From the back I have seen the behinds of many an interestingly shaped personage (and I can’t deny that my shape may be equally as unusual as some of those which have passed me, but, let’s be honest, there aren’t many runners on my tail). I have seen the wide, cellulite-laden bum, the flat but round rump, the breech of the well proportioned thick-stumped person, the bubble fanny, and the dangling duff, among others, all shoot ahead of me. At first I was alarmed by this. Should not fitness, size and proportion (or age, for that matter) bear some resemblance to one another, giving visual cues as to who should seed herself near the starting line and who should linger further back? Should not the skinny people move forward in the pack and the plumper ones meander behind? But this is not the case! Not only have I seen the larger variety of asses at the back, but the smaller and the lankier ones as well. Tall, elongated buns and tiny, compact tushes linger just in front of me near the back of the pack. What sense can be made of this?
By now, I have realized that shape and girth have almost nothing to do with speed and fitness level. We have been sold a bill of goods, taught to regard size as the measurement for, not only beauty, but health as well. As I plug along behind almost every imaginable variation of the human body in each race I run, I think, “Hogwash!” There is some other mysterious factor. Genetics? Training? Diet? Determination? I don’t know.
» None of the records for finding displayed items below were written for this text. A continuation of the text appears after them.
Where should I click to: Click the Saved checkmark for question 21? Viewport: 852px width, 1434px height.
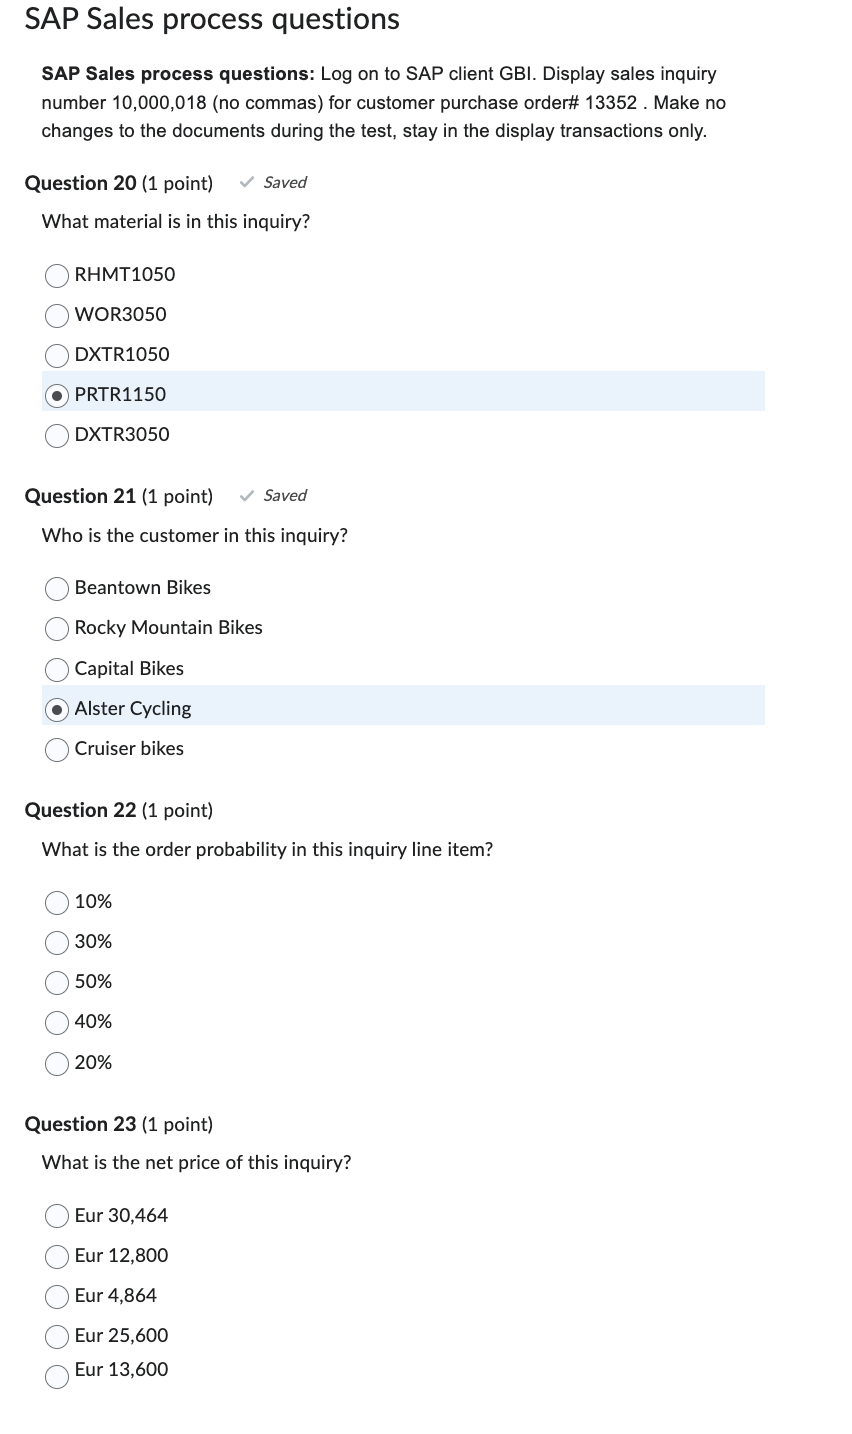point(246,495)
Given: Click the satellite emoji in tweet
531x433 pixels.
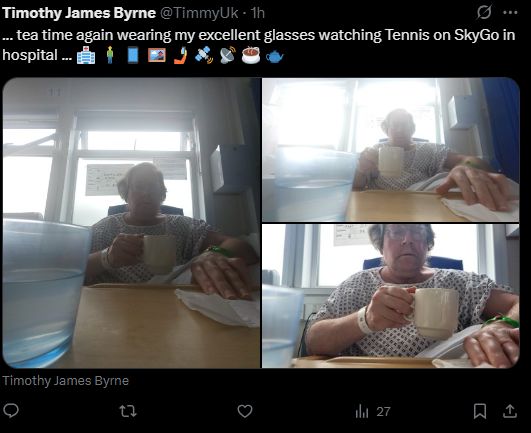Looking at the screenshot, I should click(x=204, y=55).
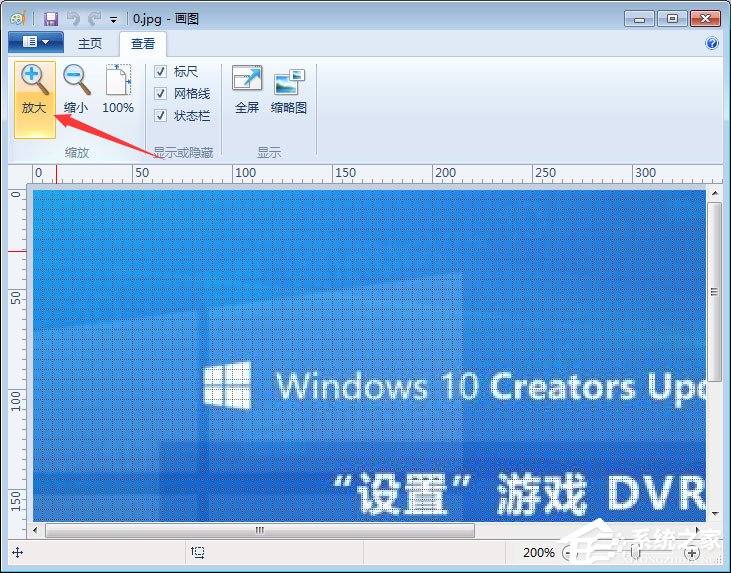The height and width of the screenshot is (573, 731).
Task: Switch to the 主页 (Home) tab
Action: (x=90, y=43)
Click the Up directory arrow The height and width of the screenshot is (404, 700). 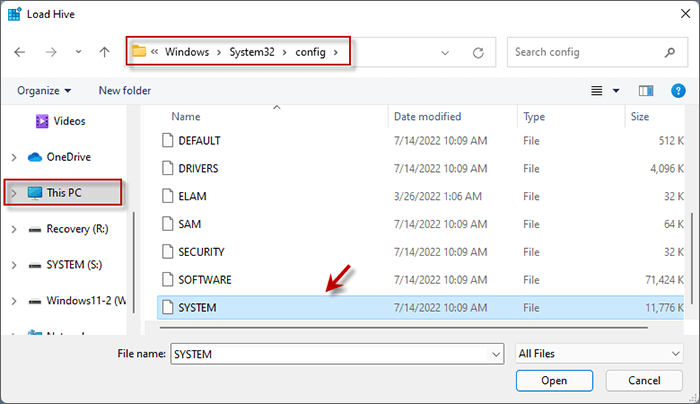click(x=105, y=51)
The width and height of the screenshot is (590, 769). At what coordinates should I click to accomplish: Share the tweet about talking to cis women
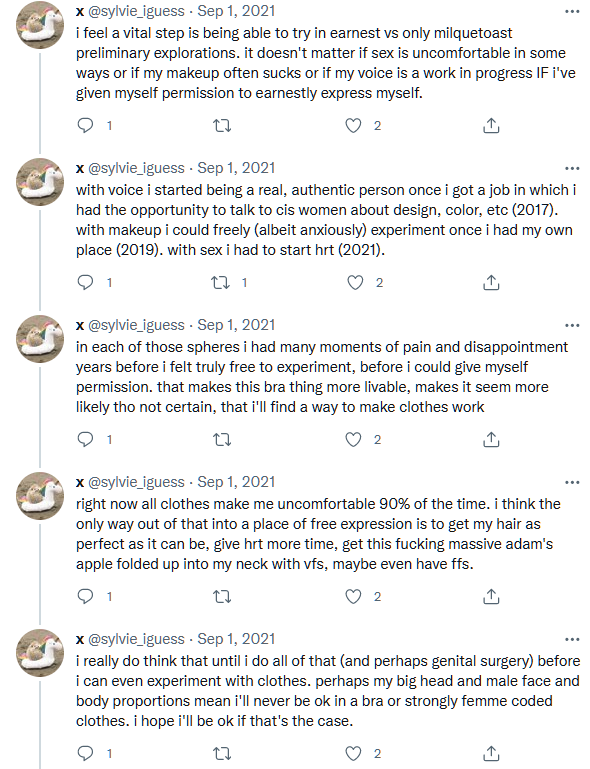491,282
What I do know is that the longer I’ve been running, the greater admiration I have for the people who join me, some of them against their better judgment, no doubt, or against the jeers of friends or family who have said, “YOU, run a marathon? Ha!” Each ass that passes me has a story about how it got started and why it is doing this crazy thing we are all doing together – and yet alone. And those stories, when I get to hear them, inspire me to keep running. Usually people have emotional beginnings to their running careers. Usually, the meaning at our end of the race is not in the speed but in the completion and personal sense of victory (perhaps not unlike the asses at the front of the pack).
One more week until the Whidbey Island Marathon! One more week to get my ass in gear!